United Community Banks, Inc. and HCSB Financial Corporation Announce Merger Agreement
Friday, April 21st, 2017
United Community Banks, Inc. and HCSB Financial Corporation announced a definitive agreement for United to acquire HCSB and its wholly-owned bank subsidiary, Horry County State Bank, in an all-stock transaction. The transaction has been unanimously approved by the Board of Directors of each company and is expected to close in the third quarter of 2017.
Horry County State Bank operates banking offices in the Myrtle Beach-Conway-North Myrtle Beach MSA. The merger will enhance United's position in these fast-growing coastal markets and will provide a unique opportunity for United to offer its expanded banking products to Horry County State Bank's customer base.
Under the terms of the agreement, HCSB shareholders will receive merger consideration consisting of 100 percent stock, with a fixed exchange ratio of .0050 shares of United common stock for each share of HCSB. The transaction is currently valued at approximately $66 million based on United's closing price of $26.70 per share on April 19, 2017. United will recover HCSB's deferred tax assets and other related tax benefits totaling approximately $11 million. Reflecting this recovery will result in a pro forma price-to-tangible book value multiple of 142 percent. The transaction is also expected to be neutral to United's tangible book value per share, including one-time transaction costs, and two percent - or three cents per share - accretive to United's fully diluted earnings per share for 2018, excluding one-time transaction costs.
"This transaction fits squarely in our two-step coastal South Carolina growth strategy executed in 2016," said Jimmy Tallent, Chairman and Chief Executive Officer of United. "First we placed a team of experienced, in-market lenders in Charleston. Then we acquired Tidelands Bank with a presence in the Charleston area, Hilton Head and Myrtle Beach. Acquiring Horry County State Bank enhances our presence in the Myrtle Beach community and creates value for shareholders and customers of both organizations."
Tallent continued, "We are excited to expand our footprint in and around Myrtle Beach, which includes some of the fastest-growing markets in the country. We are especially glad to do this by joining forces with a well-established and highly respected community bank. Horry County State Bank's commitment to outstanding customer service is consistent with our own, making this a great culture fit. The combined franchise will be well-positioned for growth and success."
"Horry County State Bank has made tremendous progress over the past year, and I'm very proud of our team," said Chief Executive Officer Jan Hollar. "Under the new strategic partnership with United, we will maintain exceptional customer service and leverage our strengths over a larger platform. We are in sync with United's history of living community banking values and look forward to officially joining forces in the third quarter of 2017."
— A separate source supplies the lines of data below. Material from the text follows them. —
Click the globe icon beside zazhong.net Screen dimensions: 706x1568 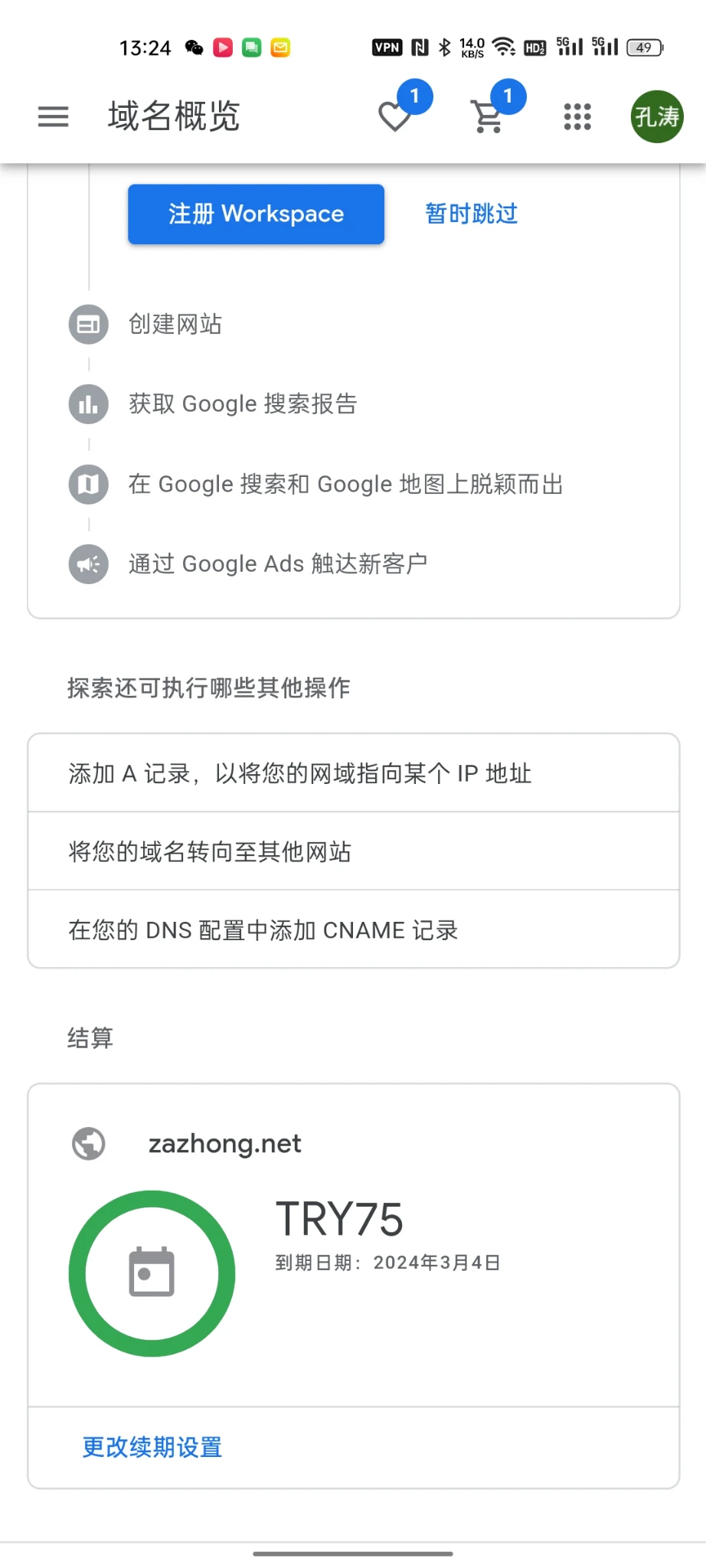(89, 1144)
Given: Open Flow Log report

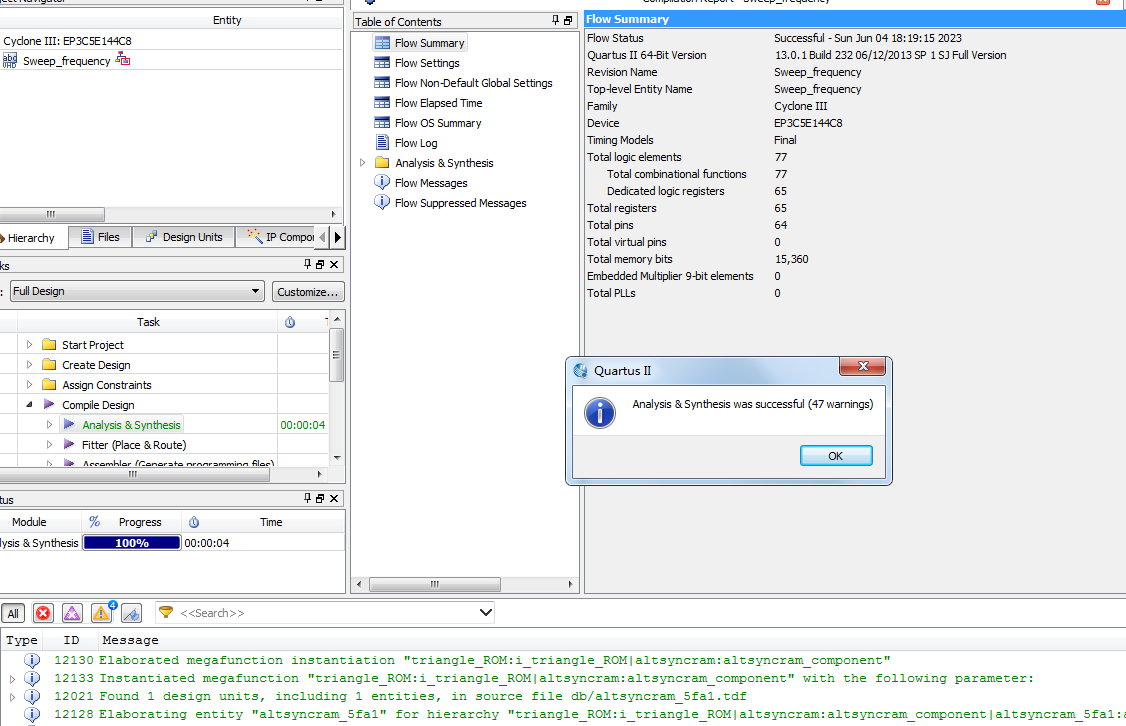Looking at the screenshot, I should pyautogui.click(x=415, y=143).
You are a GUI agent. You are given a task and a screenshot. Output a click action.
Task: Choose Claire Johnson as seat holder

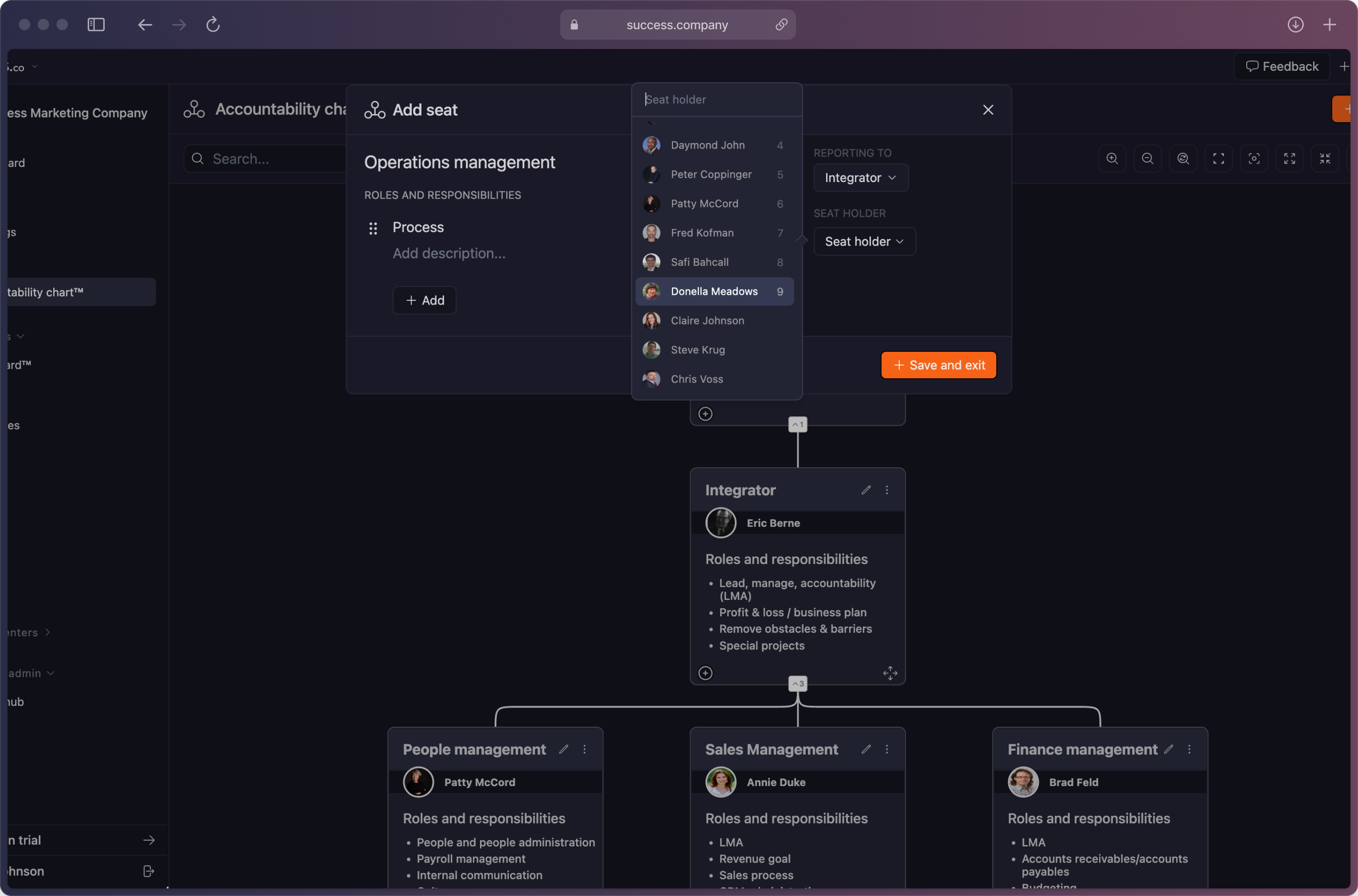point(707,321)
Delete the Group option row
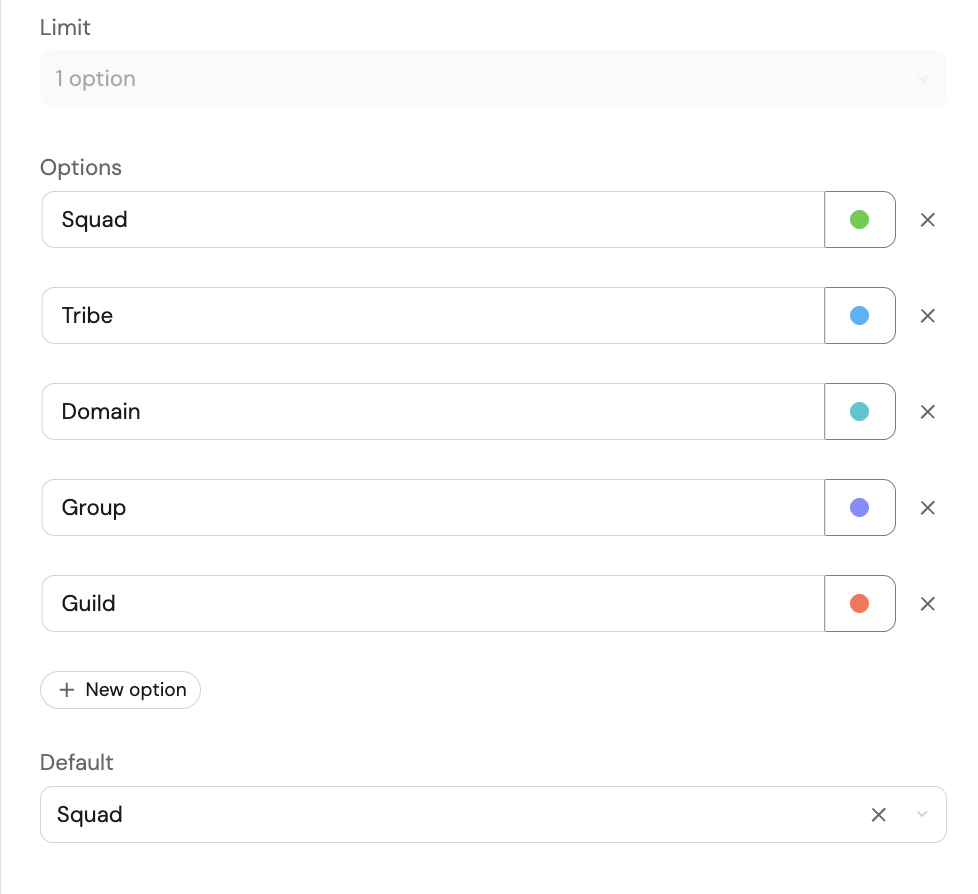The height and width of the screenshot is (894, 978). (x=927, y=508)
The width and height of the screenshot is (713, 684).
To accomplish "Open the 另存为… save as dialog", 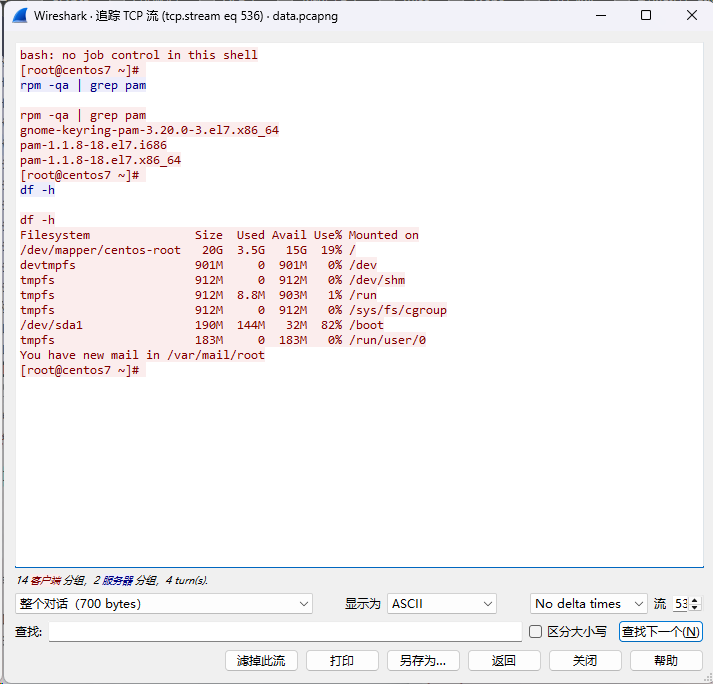I will tap(423, 661).
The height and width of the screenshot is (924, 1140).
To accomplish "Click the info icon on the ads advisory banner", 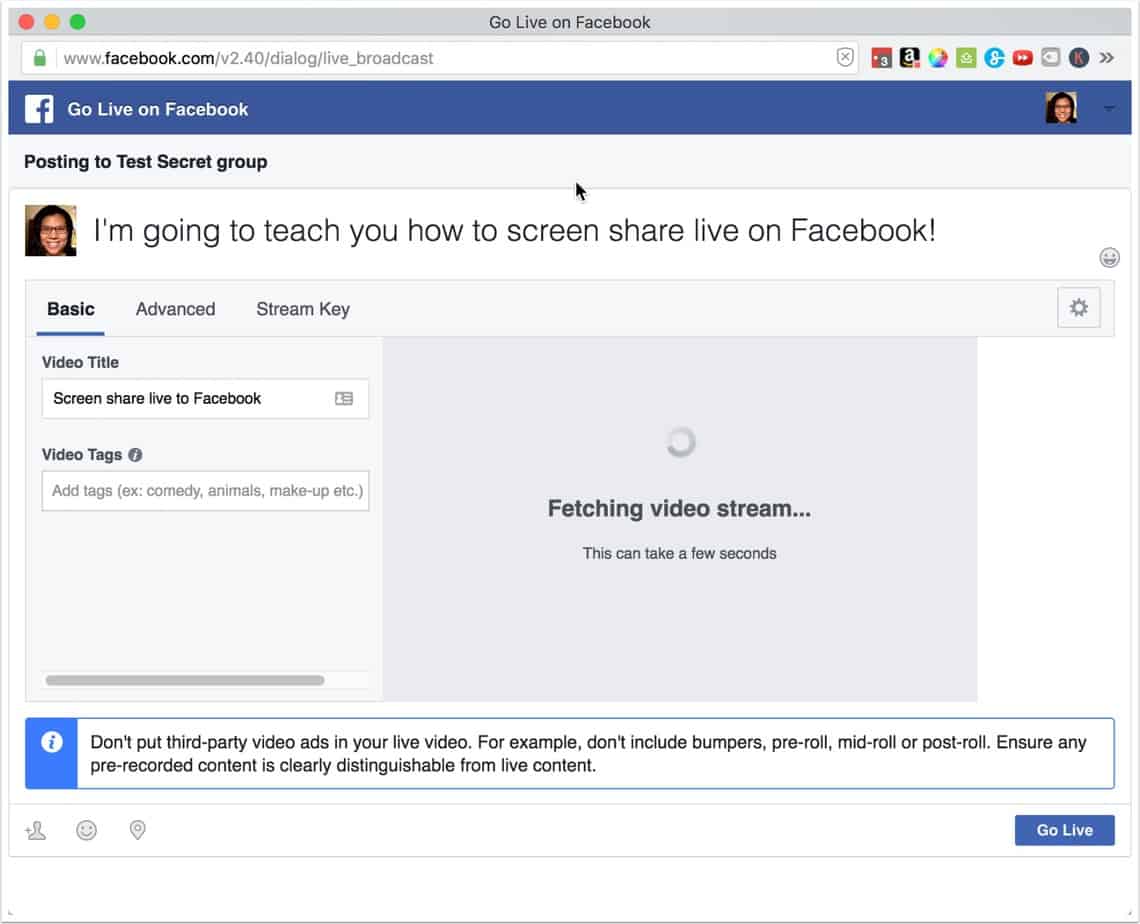I will (x=50, y=742).
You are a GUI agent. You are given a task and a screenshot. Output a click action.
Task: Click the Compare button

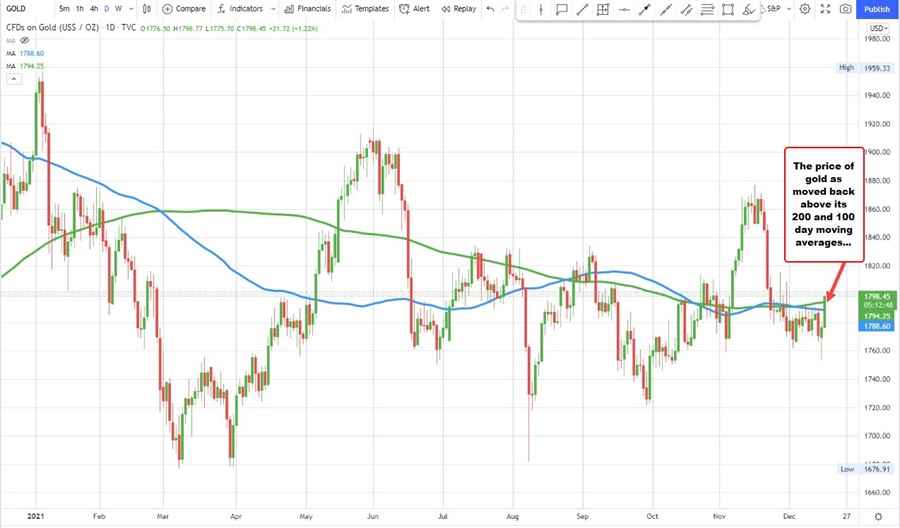click(x=184, y=9)
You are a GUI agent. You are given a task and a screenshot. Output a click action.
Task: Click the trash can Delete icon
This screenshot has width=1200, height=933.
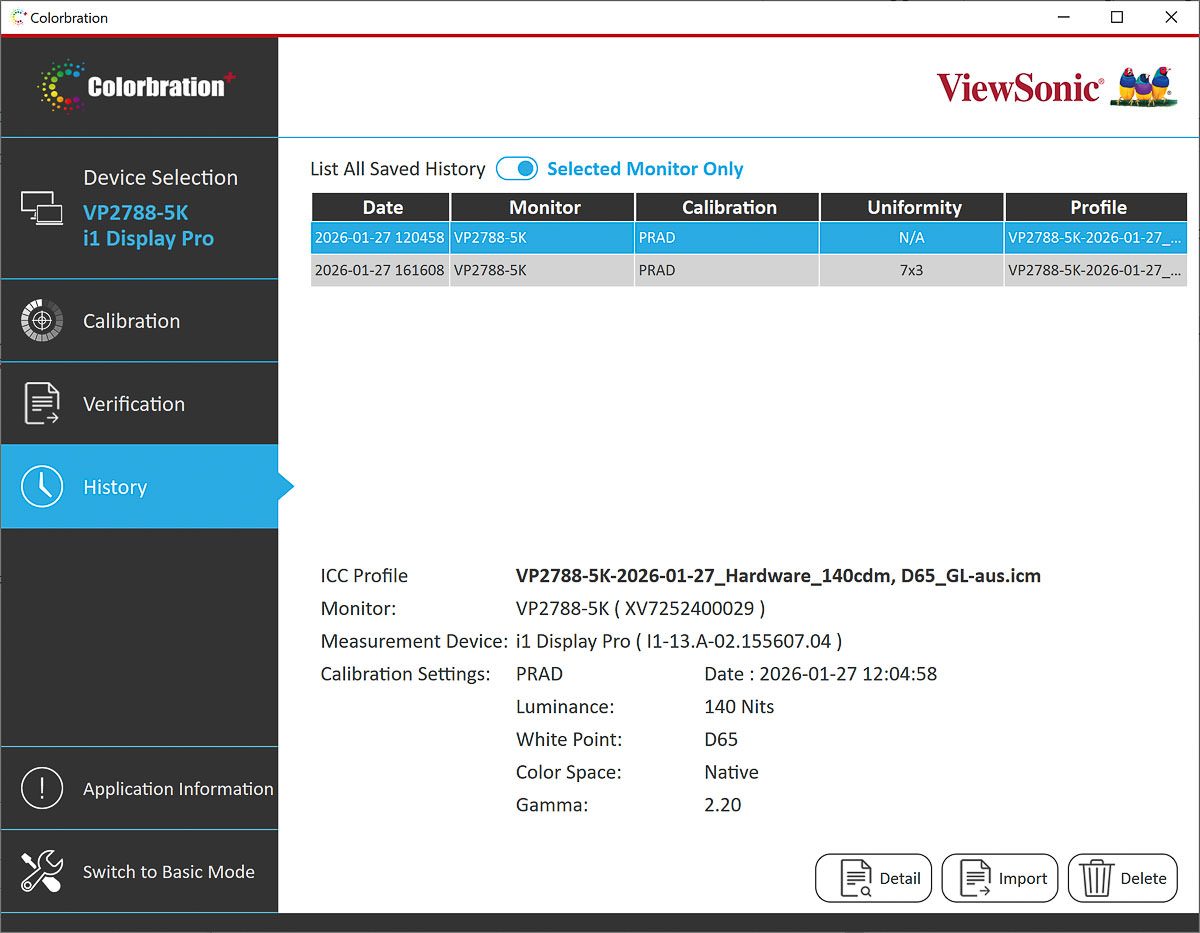point(1097,879)
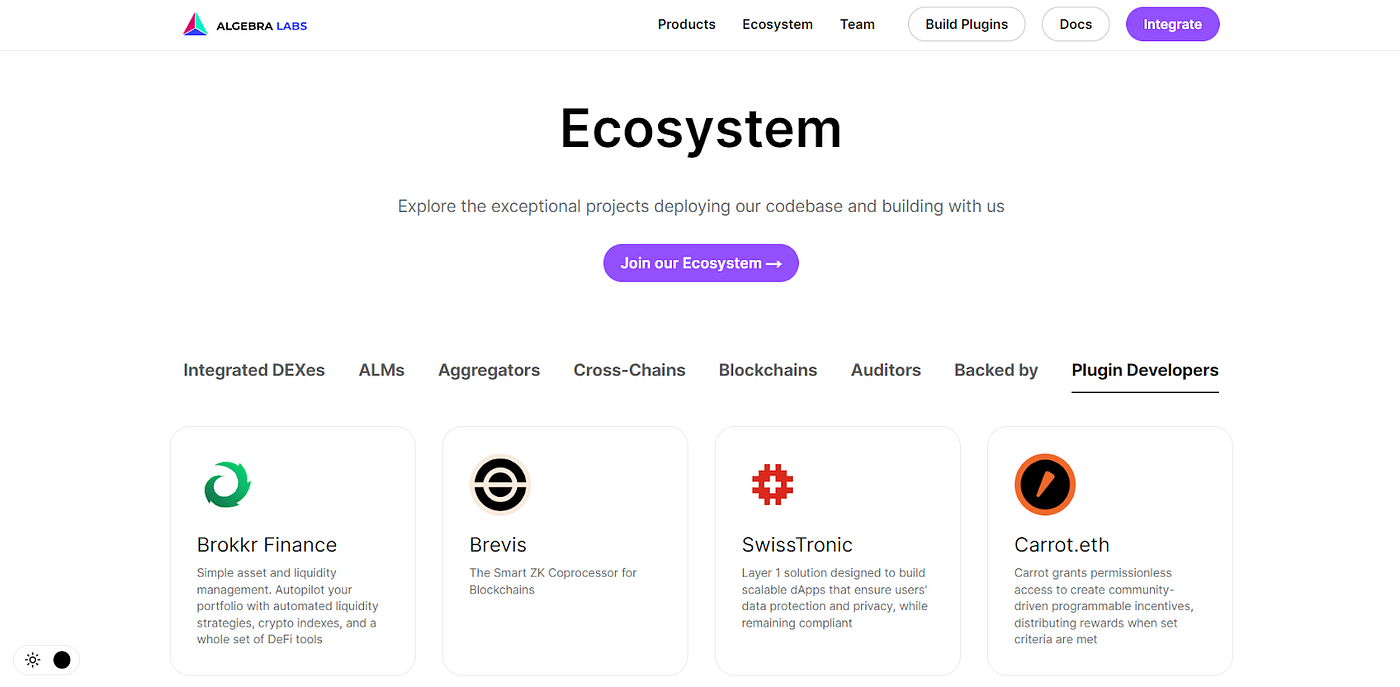Click the purple Integrate button

[x=1172, y=24]
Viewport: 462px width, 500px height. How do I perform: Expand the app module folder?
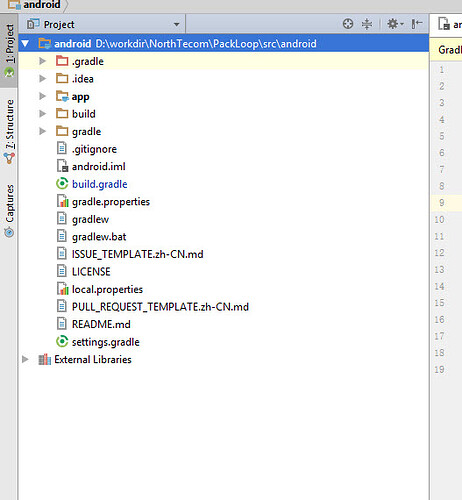[42, 96]
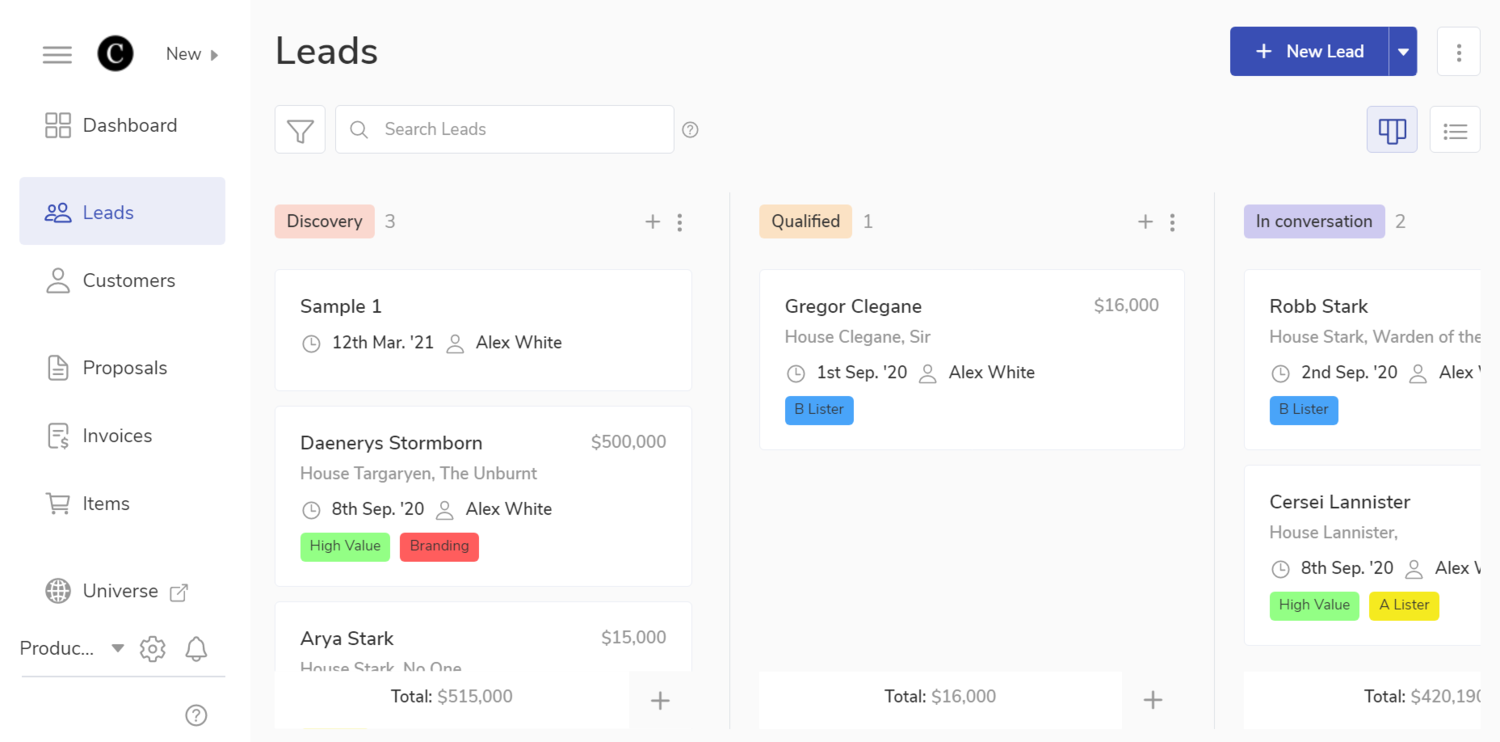Expand the New quick-create menu

pyautogui.click(x=192, y=54)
Horry County State Bank will merge into United's bank subsidiary, United Community Bank, and will operate under the United brand. At December 31, 2016, Horry County State Bank had $376 million in assets and $215 million in loans. Horry County State Bank currently operates eight branches in the Myrtle Beach-Conway-North Myrtle Beach MSA, including one each in Myrtle Beach and North Myrtle Beach proper, and two in adjacent Conway. The combination adds $313 million of deposits to United's Myrtle Beach franchise, significantly improving its market share in the MSA. On a pro forma basis, United will have the 5th largest franchise in Myrtle Beach by deposits.
Lynn Harton, President and Chief Operating Officer of United stated, "The transaction with Horry County State Bank is a big win for both organizations - financially, operationally, strategically and culturally. We are committed to the community focus and customer service tradition of Horry County State Bank, and to providing customers with enhanced products to meet their banking needs."
Completion of the transaction is subject to customary closing conditions, including the receipt of required regulatory approvals and the approval of HCSB's shareholders.
Morgan Stanley & Co. LLC acted as financial advisor to United, and Troutman Sanders LLP served as its legal advisor. Hovde Group, LLC served as HCSB's financial advisor, and Nelson Mullins Riley & Scarborough LLP served as its legal advisor.